Intel C++ (which is in the process of being replaced with Clang 
relabeled as Intel C++) prints it's (hopeless unless you are 
using PGO, but still) estimates of the branch probabilities.
```

test      al, al                                        #5.8
je        ..B1.4        # Prob 22%                      #5.8
                         # LOE rbx rbp r12 r13 r14 r15
                         # Execution count [7.80e-01]
```

You can also ask the compiler to generate an optimization report 
inline with the assembly code. This *is* useful when tuning since 
you can tell what the compiler is or isn't getting right (e.g. 
find which roads to force the loop unrolling down). The Intel 
Compiler also has a reputation for having an arsenal of dirty 
tricks to make your code "faster" which it will deploy on the 
hope that you (say) don't notice that your floating point numbers 
are now less precise.

`-qopt-report-phase=vec` yields:
```
         # optimization report
         # LOOP WITH UNSIGNED INDUCTION VARIABLE
         # LOOP WAS VECTORIZED
         # REMAINDER LOOP FOR VECTORIZATION
         # MASKED VECTORIZATION
         # VECTORIZATION HAS UNALIGNED MEMORY REFERENCES
         # VECTORIZATION SPEEDUP COEFFECIENT 3.554688
         # VECTOR TRIP COUNT IS ESTIMATED CONSTANT
         # VECTOR LENGTH 16
         # NORMALIZED VECTORIZATION OVERHEAD 0.687500
         # MAIN VECTOR TYPE: 32-bits integer
vpcmpuq   k1, zmm16, zmm18, 6                           #5.5
vpcmpuq   k0, zmm16, zmm17, 6                           #5.5
vpaddq    zmm18, zmm18, zmm19                           #5.5
vpaddq    zmm17, zmm17, zmm19                           #5.5
kunpckbw  k2, k0, k1                                    #5.5
vmovdqu32 zmm20{k2}{z}, ZMMWORD PTR [rcx+r8*4]          #7.9
vpxord    zmm21{k2}{z}, zmm20, ZMMWORD PTR [rax+r8*4]   #7.9
vmovdqu32 ZMMWORD PTR [rcx+r8*4]{k2}, zmm21             #7.9
add       r8, 16                                        #5.5
cmp       r8, rdx                                       #5.5
jb        ..B1.15       # Prob 82%                      #5.5
```

People don't seem to care about SPEC numbers too much anymore, 
but the Intel Compilers still have many features for gaming 
standard test scores.

http://www.spec.org/cpu2006/results/res2007q3/cpu2006-20070821-01880.html If you looked at this, you'd think that Intel just managed a huge increase on `libquantum` which we can all use on our own code, but it turns out they worked out they can just tell the compiler to automagically parallelize the code, but still only have 1 nominal process.

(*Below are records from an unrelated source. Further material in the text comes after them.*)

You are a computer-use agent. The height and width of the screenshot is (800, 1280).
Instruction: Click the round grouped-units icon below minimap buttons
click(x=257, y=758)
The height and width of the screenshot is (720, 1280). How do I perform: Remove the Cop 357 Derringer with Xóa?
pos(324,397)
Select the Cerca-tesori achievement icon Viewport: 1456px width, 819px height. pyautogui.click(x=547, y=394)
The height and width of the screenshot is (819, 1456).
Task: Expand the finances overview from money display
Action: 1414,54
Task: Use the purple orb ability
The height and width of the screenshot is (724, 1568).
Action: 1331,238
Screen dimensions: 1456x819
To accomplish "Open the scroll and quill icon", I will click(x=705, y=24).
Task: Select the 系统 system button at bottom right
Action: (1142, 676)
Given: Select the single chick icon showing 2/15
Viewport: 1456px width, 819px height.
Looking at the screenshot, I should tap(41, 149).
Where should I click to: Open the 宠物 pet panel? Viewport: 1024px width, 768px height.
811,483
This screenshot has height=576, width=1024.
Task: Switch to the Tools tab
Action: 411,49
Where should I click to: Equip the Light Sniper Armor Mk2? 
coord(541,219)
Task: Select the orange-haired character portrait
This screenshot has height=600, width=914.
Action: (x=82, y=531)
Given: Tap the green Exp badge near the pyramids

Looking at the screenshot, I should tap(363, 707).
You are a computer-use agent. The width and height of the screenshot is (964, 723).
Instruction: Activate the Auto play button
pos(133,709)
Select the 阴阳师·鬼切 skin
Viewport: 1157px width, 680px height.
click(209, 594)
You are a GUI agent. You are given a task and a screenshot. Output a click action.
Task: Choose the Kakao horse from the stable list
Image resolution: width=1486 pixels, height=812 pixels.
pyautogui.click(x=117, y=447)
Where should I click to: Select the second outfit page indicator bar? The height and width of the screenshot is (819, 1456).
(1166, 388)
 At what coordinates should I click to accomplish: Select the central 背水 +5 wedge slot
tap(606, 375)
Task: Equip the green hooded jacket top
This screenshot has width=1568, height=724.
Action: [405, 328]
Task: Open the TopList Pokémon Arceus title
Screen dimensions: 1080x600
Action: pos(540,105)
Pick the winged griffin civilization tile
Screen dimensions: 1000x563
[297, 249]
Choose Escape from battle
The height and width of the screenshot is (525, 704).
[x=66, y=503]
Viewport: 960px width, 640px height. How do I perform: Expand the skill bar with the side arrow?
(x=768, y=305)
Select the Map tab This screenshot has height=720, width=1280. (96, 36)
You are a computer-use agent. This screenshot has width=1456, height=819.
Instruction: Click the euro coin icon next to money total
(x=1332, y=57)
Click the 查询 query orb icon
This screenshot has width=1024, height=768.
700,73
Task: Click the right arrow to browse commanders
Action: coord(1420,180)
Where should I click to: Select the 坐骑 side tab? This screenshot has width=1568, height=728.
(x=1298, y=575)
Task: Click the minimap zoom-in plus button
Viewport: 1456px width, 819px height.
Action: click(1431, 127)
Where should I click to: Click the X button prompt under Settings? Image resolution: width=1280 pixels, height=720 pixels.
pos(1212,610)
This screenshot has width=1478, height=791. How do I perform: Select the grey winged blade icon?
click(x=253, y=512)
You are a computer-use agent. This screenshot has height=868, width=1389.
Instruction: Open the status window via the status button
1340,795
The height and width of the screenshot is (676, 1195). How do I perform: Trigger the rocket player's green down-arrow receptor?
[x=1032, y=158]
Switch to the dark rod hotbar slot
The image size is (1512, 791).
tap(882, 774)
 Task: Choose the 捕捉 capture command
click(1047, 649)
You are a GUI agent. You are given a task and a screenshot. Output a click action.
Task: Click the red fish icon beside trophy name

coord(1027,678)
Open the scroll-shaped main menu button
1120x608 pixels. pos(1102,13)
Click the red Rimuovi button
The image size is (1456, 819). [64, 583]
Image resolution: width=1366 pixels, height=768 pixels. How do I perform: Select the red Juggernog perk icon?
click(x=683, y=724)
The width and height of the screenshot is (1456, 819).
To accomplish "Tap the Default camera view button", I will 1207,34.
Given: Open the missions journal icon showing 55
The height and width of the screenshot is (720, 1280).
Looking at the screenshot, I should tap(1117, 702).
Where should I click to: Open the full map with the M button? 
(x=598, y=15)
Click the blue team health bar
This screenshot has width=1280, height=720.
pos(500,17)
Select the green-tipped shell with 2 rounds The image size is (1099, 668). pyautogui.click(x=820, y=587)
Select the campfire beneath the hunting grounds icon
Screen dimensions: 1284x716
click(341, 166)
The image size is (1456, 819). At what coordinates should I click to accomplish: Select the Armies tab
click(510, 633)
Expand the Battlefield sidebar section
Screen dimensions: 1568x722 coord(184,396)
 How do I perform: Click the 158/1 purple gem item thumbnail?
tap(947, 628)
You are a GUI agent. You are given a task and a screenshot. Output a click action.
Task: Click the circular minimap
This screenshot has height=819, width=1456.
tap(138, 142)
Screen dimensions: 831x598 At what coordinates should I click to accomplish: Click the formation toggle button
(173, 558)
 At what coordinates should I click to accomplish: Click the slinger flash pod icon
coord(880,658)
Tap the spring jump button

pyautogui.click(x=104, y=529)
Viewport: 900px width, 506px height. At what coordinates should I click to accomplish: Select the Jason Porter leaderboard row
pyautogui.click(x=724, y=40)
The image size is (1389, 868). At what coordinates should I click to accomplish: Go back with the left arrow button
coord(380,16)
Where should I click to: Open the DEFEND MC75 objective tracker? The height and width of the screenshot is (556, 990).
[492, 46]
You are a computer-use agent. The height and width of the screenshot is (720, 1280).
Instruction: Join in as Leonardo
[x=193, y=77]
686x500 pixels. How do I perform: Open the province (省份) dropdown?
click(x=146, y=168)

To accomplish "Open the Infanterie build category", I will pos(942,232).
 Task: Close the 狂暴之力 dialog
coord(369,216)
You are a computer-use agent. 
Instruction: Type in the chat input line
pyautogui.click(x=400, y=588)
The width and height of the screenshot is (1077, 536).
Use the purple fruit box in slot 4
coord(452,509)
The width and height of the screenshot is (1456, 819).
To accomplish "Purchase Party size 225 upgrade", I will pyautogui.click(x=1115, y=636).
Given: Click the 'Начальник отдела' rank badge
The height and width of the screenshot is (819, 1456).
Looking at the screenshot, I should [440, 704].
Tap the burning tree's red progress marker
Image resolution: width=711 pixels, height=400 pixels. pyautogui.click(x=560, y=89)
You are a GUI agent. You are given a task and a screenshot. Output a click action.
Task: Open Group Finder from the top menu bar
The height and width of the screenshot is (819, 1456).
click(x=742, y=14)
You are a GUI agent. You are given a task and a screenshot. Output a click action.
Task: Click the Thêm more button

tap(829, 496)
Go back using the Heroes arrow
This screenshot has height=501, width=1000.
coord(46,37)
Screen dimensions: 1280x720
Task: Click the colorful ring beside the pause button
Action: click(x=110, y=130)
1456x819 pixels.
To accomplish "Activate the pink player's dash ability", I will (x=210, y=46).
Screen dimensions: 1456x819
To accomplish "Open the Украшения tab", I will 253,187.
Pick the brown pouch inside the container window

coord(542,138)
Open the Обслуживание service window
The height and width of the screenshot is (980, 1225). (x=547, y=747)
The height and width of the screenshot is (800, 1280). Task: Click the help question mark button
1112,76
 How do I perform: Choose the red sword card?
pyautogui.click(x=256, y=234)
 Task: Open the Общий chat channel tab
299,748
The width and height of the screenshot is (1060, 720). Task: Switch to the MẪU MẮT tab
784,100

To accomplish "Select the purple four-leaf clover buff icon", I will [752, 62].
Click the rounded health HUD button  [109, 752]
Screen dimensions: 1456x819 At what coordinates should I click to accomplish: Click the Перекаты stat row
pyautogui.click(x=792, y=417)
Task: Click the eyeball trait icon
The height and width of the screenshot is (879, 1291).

https://stackoverflow.com/questions/61016358/why-can-gcc-only-do-loop-interchange-optimization-when-the-int-size-is-a-compile for more overfitting.

> Compilers that take a detour through an assembler to generate 
> code are inherently slower.

Certainly, although in my experience not by much. Time spent in 
the assembler in dominated by time spent in the linker, and just 
about everywhere else in the compiler (especially when you turn 
optimizations on). Hello World is about 4ms in the assembler on 
my machine.

GCC and Clang have very different architectures in this regard 
but end up being pretty similar in terms of compile times. The 
linker an exception to that rule of thumb, however, in that the 
LLVM linker is much faster than any current GNU offering.

>> It doesn't have a distinct IR like LLVM does but the final 
>> stage of the RTL is basically a 1:1 representation of the 
>> instruction set:
>
> That looks like intermediate code, not assembler.

It is the (final) intermediate code, but it's barely intermediate 
at this stage i.e. these are effectively just the target 
instructions printed with LISP syntax.

It's, helpfully, quite obfuscated unfortunately: Some of that is 
technical baggage, some of it is due to the way that GCC was 
explicitly directed to be difficult to consume).

I'm __not__ suggesting any normal programmer should use, just 
showing what GCC does since I mentioned LLVM.



Anyway, I've been playing with -vasm and I think it seems pretty 
good so far. There are some formatting issues which shouldn't be 
hard to fix at all (this is why we asked for some basic tests of 
the shape of the output), put I think I've only found one (touch 
wood) situation where it actually gets the instruction *wrong* so 
far.

Testing it has led to me finding some fairly bugs in the dmd 
inline assembler, which I am in the process of filing.